Joan Borden Stuart, 90, of Villanova, a lawyer and a founder of Laurel House, a shelter for abused women in Montgomery County, died Saturday, July 6, of complications from Parkinson’s disease at Beaumont at Bryn Mawr, a community for seniors.
Mrs. Stuart was born in Philadelphia and grew up in Narberth. She graduated from the Shipley School in Bryn Mawr and Bennington College in Vermont with a bachelor’s degree in criminal justice.
Mrs. Stuart married Thomas Walter Stuart, a management consultant, Rotarian, and squash player. The couple had three daughters, whom they raised in Villanova.
While serving as a mother and homemaker, Mrs. Stuart volunteered at the Academy of Natural Sciences in Philadelphia and participated in the visiting live-animal program that it sponsors. The animals are taken to schools, nursing homes, and community events as ambassadors for the environment, said academy spokesperson Carolyn Belardo.
She also volunteered at the Franklin Institute, where she helped paint and refurbish the walk-through likeness of a human heart.

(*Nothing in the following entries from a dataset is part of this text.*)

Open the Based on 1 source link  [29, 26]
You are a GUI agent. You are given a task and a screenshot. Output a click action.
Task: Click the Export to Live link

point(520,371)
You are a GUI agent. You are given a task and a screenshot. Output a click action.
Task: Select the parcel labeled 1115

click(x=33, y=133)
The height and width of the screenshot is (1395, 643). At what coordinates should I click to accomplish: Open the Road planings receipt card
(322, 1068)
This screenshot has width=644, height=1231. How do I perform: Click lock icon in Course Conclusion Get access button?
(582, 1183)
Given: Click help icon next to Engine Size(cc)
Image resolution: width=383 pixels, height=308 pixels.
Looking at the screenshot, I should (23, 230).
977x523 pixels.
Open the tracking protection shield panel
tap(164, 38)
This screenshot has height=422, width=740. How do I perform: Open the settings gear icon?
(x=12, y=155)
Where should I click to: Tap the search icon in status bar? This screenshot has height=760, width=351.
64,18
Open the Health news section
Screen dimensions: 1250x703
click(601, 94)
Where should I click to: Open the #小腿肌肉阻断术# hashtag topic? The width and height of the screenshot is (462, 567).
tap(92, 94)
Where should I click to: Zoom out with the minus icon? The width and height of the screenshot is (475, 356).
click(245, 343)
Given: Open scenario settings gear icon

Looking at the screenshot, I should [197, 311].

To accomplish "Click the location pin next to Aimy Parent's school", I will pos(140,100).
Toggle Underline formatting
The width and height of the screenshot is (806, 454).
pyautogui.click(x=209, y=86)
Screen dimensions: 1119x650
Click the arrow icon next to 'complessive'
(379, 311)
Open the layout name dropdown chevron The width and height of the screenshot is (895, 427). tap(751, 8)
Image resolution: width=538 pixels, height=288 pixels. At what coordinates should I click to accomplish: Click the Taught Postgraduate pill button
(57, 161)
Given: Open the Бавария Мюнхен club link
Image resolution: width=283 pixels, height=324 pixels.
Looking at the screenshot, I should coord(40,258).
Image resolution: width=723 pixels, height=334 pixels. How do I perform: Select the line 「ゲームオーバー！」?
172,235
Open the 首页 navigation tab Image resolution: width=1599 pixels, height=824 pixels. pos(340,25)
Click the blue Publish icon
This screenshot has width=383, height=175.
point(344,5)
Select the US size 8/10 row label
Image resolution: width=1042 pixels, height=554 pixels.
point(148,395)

Mrs. Stuart graduated with a law degree from Villanova University in 1976 and went on to earn a master’s degree in taxation. Working from offices on Lancaster Avenue in Haverford, she practiced family law and handled probate matters such as trusts and wills. She served clients in Montgomery County for many years before retiring a decade ago.
In 1974, while studying law, Mrs. Stuart became aware of domestic violence against women and the victims’ need for a safe place, sometimes immediately. In 1980 she became a “founding mother” and benefactor of Laurel House, an emergency shelter for women and children in Montgomery County.
“Their philosophy in setting up this women’s center was simple; it would consist of ‘women helping women,’" says a history on the Laurel House website.
Since its inception, Laurel House has grown into a full-fledged agency that provides shelter as well as counseling, referral programs, advocacy, children’s programs, and community education.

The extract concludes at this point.